WORK INSTRUCTIONS:
Could you count the lines below that include the word "window" and give only the number?

● ● ● ● ● ● ●

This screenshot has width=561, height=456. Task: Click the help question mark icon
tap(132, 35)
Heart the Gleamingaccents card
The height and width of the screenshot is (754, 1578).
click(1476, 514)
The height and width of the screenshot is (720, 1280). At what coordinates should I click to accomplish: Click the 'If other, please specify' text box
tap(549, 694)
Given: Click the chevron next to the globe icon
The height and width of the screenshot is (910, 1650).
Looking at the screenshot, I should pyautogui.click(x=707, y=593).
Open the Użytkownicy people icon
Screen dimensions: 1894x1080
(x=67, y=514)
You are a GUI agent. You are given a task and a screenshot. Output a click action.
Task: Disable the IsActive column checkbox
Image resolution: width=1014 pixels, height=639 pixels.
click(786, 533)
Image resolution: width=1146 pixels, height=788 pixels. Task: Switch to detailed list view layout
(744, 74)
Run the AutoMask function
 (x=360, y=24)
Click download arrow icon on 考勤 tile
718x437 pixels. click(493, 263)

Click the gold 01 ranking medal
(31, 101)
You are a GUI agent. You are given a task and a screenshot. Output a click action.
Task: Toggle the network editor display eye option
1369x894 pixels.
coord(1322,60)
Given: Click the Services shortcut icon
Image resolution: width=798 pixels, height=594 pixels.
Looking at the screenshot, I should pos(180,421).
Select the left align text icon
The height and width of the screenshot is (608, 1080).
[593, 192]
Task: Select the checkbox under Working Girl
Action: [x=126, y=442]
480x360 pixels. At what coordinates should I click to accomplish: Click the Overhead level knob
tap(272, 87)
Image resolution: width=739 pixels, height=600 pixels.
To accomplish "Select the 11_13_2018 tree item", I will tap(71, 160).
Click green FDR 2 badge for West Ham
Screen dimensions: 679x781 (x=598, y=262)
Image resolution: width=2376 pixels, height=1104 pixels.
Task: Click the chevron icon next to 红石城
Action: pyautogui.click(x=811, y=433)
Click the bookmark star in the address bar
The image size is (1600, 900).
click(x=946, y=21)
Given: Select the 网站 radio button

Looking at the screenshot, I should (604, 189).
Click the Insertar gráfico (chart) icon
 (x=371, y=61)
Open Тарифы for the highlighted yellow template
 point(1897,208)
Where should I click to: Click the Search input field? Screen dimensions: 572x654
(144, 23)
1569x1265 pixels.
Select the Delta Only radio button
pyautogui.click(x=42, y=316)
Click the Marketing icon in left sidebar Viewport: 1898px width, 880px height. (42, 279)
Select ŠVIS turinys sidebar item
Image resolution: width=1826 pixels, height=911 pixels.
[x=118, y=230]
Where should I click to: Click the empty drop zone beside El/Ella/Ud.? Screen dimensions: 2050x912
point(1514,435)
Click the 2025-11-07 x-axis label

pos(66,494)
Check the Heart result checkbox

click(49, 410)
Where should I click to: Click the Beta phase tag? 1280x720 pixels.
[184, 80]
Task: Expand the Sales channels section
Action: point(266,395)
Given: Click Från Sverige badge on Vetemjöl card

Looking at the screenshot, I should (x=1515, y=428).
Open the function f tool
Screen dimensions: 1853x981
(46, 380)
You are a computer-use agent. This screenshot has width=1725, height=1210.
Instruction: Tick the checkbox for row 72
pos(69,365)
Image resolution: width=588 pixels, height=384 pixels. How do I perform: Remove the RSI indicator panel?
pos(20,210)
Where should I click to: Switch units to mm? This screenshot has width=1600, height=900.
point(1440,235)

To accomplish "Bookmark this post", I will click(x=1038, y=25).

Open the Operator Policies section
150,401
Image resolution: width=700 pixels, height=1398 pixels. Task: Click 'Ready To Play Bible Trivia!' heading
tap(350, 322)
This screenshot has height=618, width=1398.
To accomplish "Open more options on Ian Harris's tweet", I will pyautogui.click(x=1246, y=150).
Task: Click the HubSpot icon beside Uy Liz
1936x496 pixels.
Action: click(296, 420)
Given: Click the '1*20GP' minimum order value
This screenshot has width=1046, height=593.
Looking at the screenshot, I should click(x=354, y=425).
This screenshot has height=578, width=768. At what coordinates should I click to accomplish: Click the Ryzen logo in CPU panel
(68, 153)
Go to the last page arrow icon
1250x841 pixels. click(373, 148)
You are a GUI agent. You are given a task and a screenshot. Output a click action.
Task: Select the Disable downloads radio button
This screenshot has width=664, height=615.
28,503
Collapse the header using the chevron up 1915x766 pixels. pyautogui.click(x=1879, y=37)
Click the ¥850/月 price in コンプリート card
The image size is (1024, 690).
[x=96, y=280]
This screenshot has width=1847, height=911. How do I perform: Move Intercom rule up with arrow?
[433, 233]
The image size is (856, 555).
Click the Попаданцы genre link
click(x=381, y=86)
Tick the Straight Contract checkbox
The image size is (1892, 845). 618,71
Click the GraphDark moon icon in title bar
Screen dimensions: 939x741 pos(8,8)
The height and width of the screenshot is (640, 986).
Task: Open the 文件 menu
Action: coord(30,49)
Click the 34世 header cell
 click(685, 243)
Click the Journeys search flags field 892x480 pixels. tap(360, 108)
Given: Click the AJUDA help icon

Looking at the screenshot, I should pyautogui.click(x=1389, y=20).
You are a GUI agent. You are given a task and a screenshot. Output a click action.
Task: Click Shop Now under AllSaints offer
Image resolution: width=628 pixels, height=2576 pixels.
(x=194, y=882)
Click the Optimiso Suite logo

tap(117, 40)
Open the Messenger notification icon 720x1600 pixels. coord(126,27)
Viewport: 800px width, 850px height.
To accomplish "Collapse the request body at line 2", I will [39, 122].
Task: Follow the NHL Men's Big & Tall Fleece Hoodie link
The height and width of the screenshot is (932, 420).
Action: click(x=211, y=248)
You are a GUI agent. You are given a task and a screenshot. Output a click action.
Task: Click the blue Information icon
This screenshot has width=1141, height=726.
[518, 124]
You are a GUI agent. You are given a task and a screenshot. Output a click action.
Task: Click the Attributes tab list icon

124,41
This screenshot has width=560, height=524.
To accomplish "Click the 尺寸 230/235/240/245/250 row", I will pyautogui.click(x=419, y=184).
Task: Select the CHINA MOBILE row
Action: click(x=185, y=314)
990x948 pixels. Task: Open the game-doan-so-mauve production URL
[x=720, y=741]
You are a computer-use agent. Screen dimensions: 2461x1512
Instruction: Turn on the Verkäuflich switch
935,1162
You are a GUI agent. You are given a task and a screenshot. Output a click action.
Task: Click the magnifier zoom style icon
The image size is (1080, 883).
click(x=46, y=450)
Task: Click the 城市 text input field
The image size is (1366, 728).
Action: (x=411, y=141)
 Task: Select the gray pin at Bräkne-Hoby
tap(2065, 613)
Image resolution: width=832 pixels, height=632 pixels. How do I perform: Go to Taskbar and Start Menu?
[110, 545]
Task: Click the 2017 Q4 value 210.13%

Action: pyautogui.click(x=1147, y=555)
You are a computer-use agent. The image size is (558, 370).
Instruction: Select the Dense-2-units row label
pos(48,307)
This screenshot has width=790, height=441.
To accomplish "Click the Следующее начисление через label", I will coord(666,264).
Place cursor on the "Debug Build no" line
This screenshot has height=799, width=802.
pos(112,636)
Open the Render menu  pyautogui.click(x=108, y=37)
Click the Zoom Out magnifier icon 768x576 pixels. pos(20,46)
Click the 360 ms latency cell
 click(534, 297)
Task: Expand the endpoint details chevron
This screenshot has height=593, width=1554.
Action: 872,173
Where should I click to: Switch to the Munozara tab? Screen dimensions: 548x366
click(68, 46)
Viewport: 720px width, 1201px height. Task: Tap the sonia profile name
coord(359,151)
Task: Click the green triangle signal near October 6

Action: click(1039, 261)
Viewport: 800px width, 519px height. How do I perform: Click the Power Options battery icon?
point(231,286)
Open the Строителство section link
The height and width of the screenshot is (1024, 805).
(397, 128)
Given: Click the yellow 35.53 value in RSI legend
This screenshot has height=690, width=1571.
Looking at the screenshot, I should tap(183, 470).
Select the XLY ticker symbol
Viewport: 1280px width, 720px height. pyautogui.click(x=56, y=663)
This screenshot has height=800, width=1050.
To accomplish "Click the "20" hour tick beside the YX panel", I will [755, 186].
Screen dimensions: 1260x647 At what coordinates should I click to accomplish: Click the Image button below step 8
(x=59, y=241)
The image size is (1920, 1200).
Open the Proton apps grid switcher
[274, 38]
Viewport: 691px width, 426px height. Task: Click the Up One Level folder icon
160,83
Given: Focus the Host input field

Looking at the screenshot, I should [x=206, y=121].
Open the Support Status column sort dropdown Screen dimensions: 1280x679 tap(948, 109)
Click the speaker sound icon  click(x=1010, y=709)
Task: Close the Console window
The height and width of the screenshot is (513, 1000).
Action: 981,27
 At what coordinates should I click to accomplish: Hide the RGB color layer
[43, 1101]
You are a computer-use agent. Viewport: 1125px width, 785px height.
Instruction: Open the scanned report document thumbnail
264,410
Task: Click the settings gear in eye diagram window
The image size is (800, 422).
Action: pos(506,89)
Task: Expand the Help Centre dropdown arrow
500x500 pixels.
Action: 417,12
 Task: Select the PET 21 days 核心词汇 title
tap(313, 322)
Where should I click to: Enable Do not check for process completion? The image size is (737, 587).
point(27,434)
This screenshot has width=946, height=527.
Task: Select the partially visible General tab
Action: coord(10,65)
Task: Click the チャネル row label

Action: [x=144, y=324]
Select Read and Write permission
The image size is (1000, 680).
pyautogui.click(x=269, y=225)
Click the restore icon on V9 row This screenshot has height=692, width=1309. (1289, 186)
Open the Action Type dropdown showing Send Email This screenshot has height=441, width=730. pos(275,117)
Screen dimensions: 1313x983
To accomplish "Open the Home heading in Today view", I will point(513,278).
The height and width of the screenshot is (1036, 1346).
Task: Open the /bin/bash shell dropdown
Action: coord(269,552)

● ● ● ● ● ● ●

YOUR SOLUTION:
2